Lenkiewicz was inspired by the example of the Italian social activist Danilo Dolci, who exposed the appalling poverty and political neglect in 1960s Sicilian society by recording the oral testimony of its citizens. So Lenkiewicz produced a booklet, Observations on Local Vagrancy, filled with the responses of the vagrants and those professionally involved in their management to a questionnaire on the nature of vagrancy. This approach – of publishing the observations of the sitters, perhaps giving them a public voice for the first time – would be used throughout the exhibitions which Lenkiewicz thought of as "sociological enquiries by visual means".
On the opening night, the vagrant Albert Fisher, known as 'Bishop', unveiled the centrepiece picture, The Apotheosis of Albert Fisher, in which the tramp is seen being escorted up to heaven by a local policeman. Lenkiewicz addressed the guests: "We are gathered here to share a confrontation between the authorities and those who consider themselves vagrant, or who are considered vagrant. That confrontation is designed to establish that there is a vagrancy problem in Plymouth. ... This week's count is 54 people [sleeping rough]." But Lenkiewicz had already been ignored by the local authorities, who scarely accepted that there was a vagrancy problem in Plymouth. In any case, Lenkiewicz believed that hardly any attention is paid to reasoned argument, so he had arranged a trademark visceral surprise for the local dignitaries attending the opening night.

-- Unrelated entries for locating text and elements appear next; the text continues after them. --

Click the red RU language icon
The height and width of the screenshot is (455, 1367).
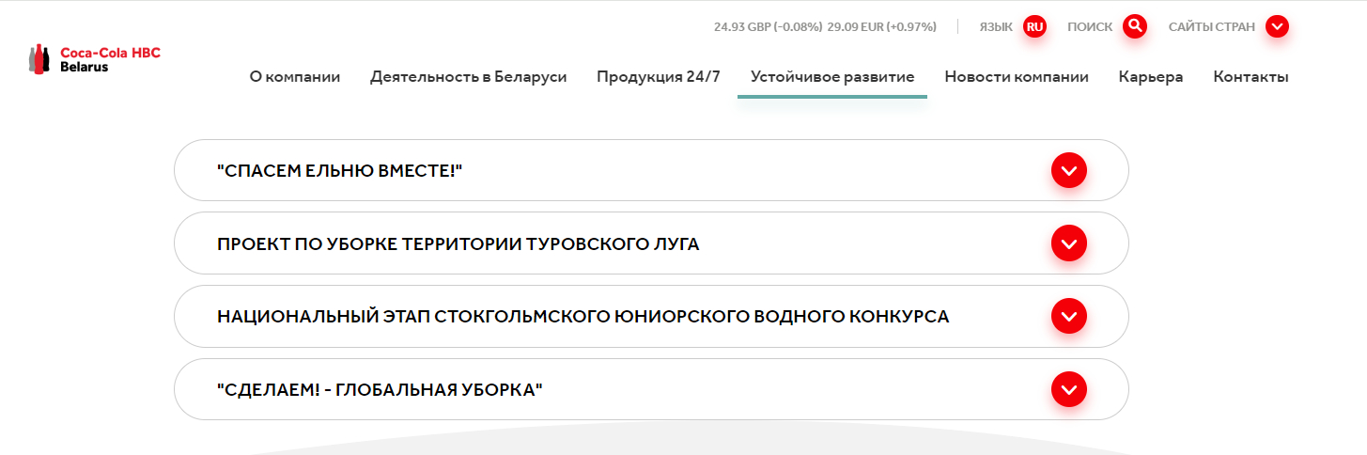click(x=1034, y=26)
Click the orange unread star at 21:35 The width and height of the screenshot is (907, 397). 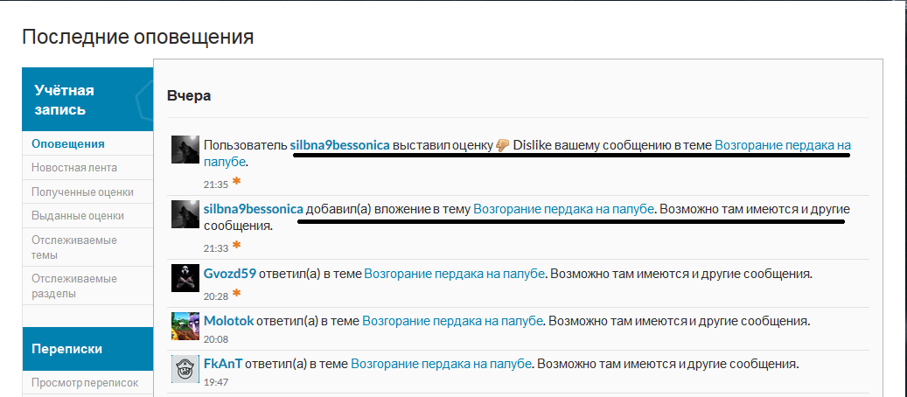click(x=236, y=182)
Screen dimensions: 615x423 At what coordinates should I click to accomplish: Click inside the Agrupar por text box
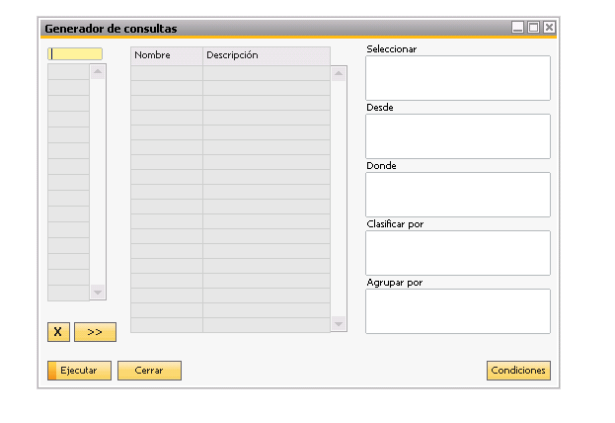457,311
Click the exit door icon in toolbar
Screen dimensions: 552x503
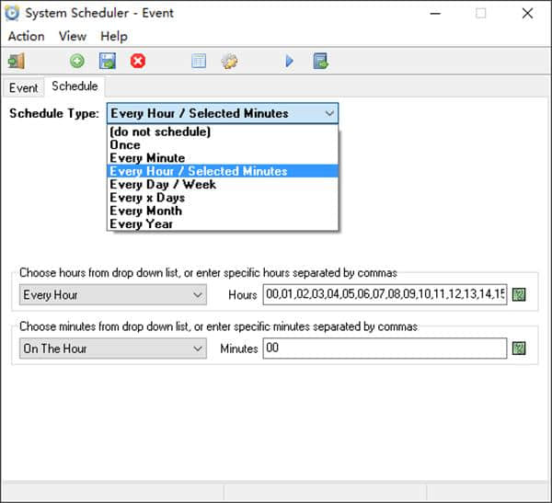click(16, 62)
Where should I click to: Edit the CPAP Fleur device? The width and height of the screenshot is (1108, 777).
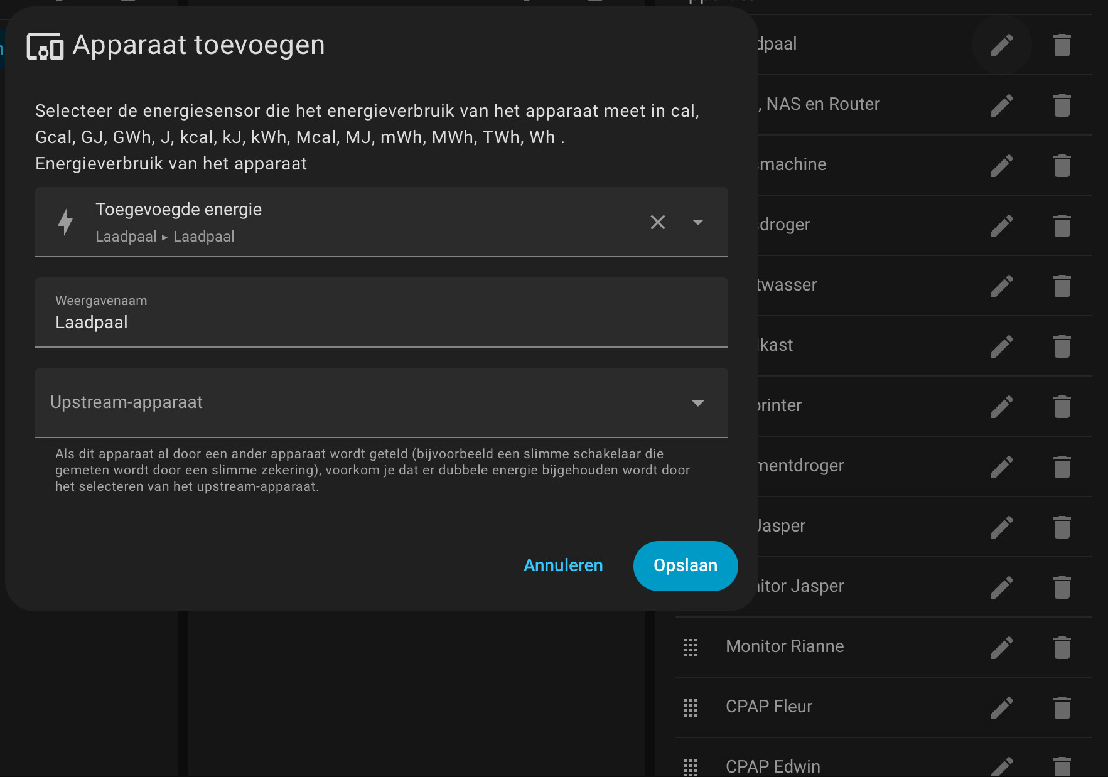[x=1001, y=707]
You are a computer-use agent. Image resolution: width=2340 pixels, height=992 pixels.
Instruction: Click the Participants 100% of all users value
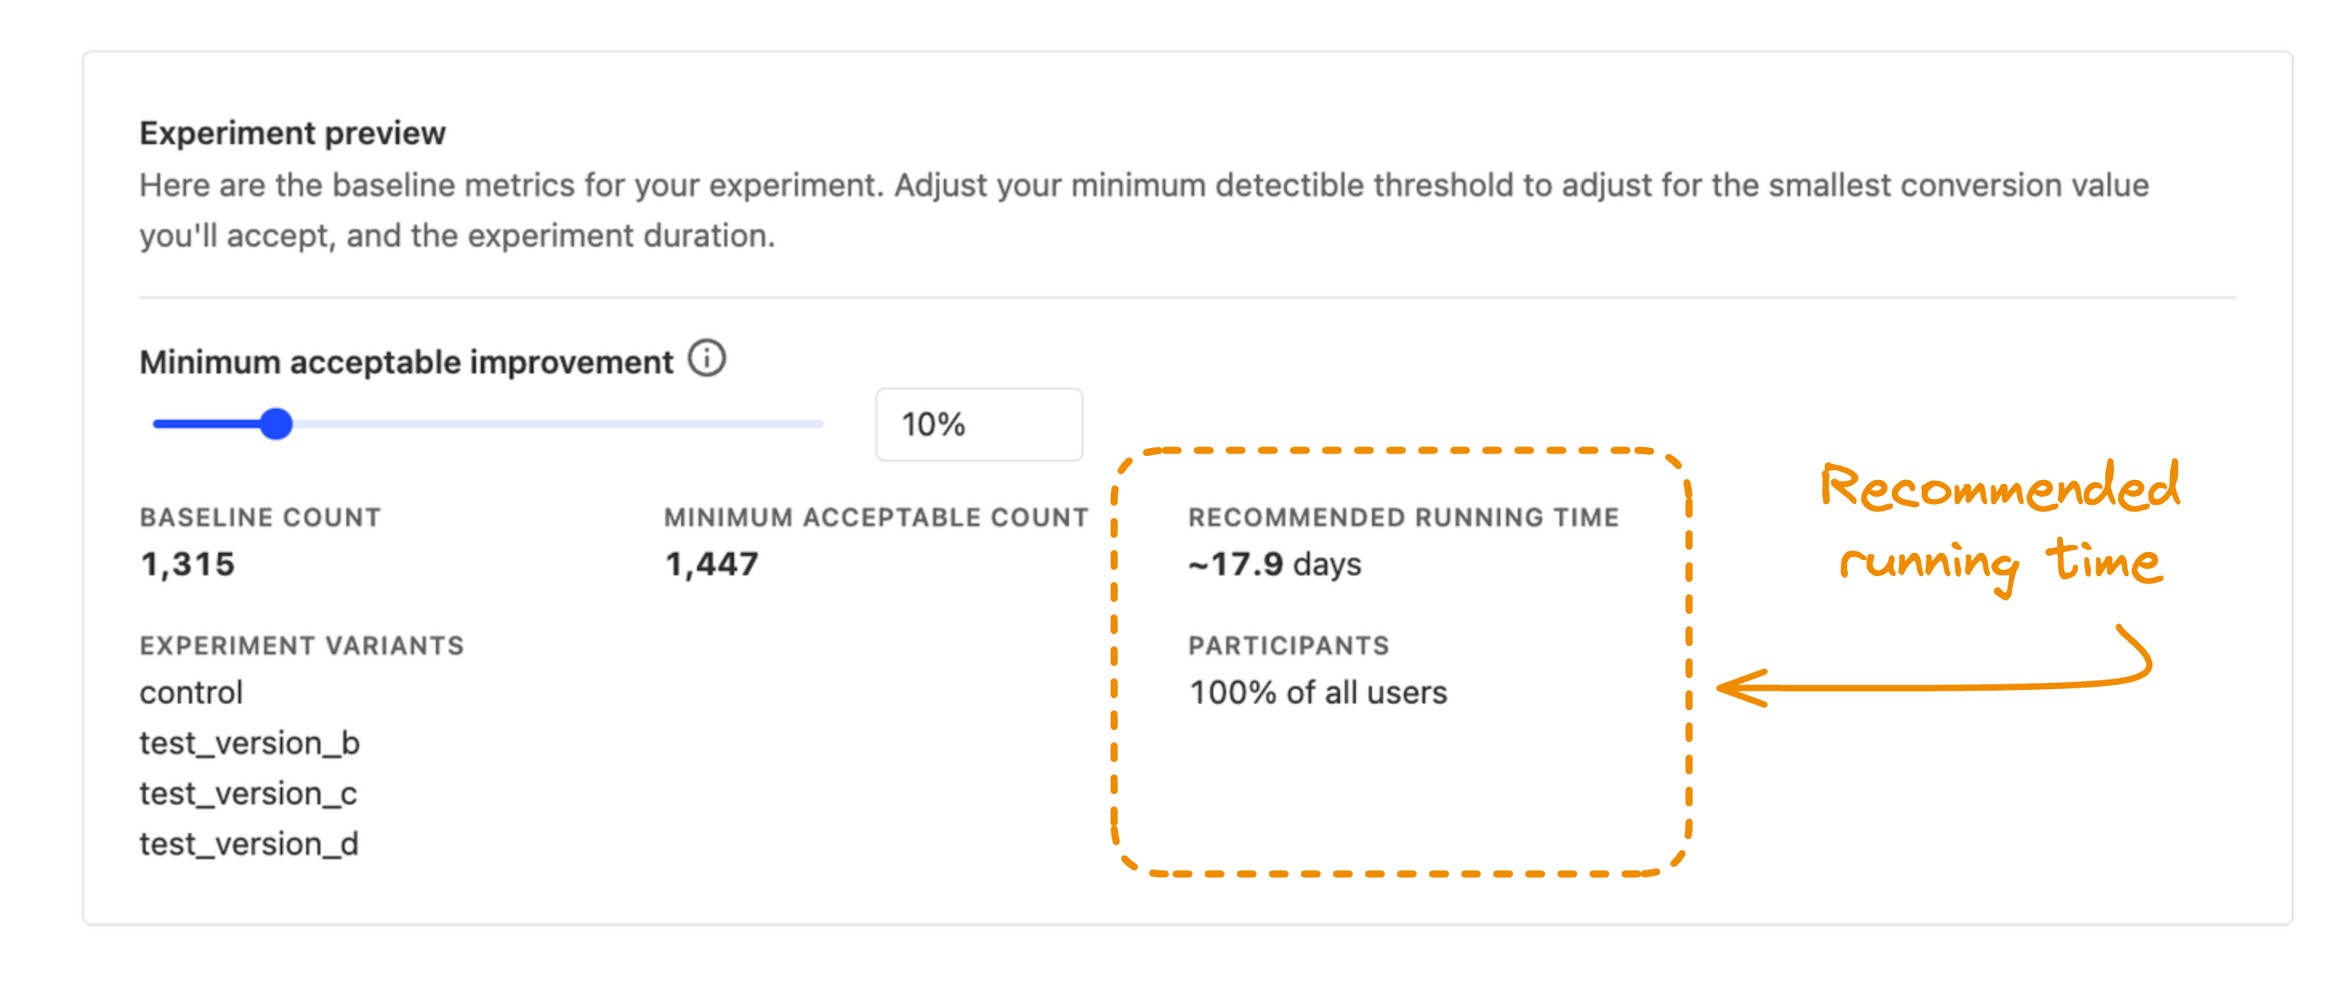[1319, 691]
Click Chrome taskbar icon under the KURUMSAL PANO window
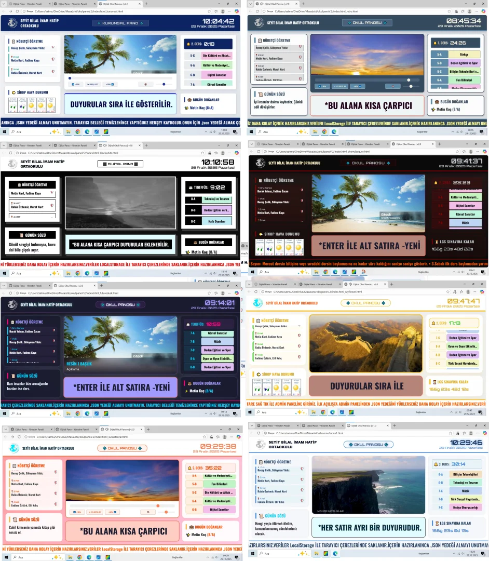The width and height of the screenshot is (489, 561). (x=78, y=131)
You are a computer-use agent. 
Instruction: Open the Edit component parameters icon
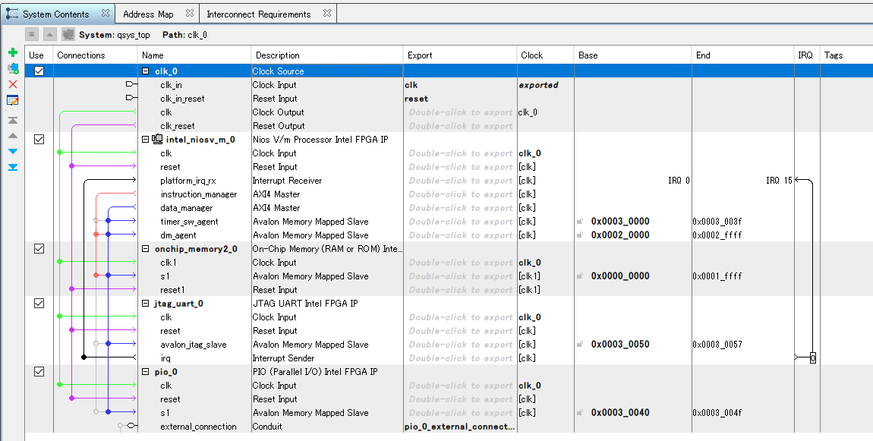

The artist first informed his guests that "Unfortunately, for various reasons, many of the lads who have been 'skippering' have not been able to turn up. Many of the authorities have not turned up either." However, his plan was for the assembled vagrants, who were gathered out of sight of the guests, to flood into the room en masse at a pre-arranged signal. "This they proceeded to do, most of them drunk" said Lenkiewicz, "and, of course, they wrecked the whole evening."
But the clowns and fools, engaged in their chaotic Dance of Death, who peopled the Vagrancy pictures, had something to teach the more advantaged:
Death makes a fool of life’s joys or purposes, or at any rate appears to. In order to tolerate him he is dressed in the costume of his ambition. Dürer, Holbein and Beham have all recorded him in jester’s apparel. The symbol of the Fool relates to Death insofar as both survive inevitably, they have something innately in common. In one sense death is merely change, a rearrangement; similarly, the Fool, unable to stabilise his situation or mood, reflects the vacillatory undertone of chaos and order, life and death. Unlike the more self-conscious person, the Fool remains unperturbed by his own actions or those of others. (1973)
The pattern was set and Lenkiewicz would now embark on a sequence of exhibitions, shown in his own studios, that looked at "the business of living". These enquiries were termed The Relationship Series, later known as ‘Projects’, and would have one overriding theme: ‘Attitudes Towards Love’.
Lenkiewicz maintained his connection with the vagrants until the end of his life. Each Christmas Day, he and his associates would provide a seasonal dinner at Plymouth's bus station, with food donated by local restaurants and cafés.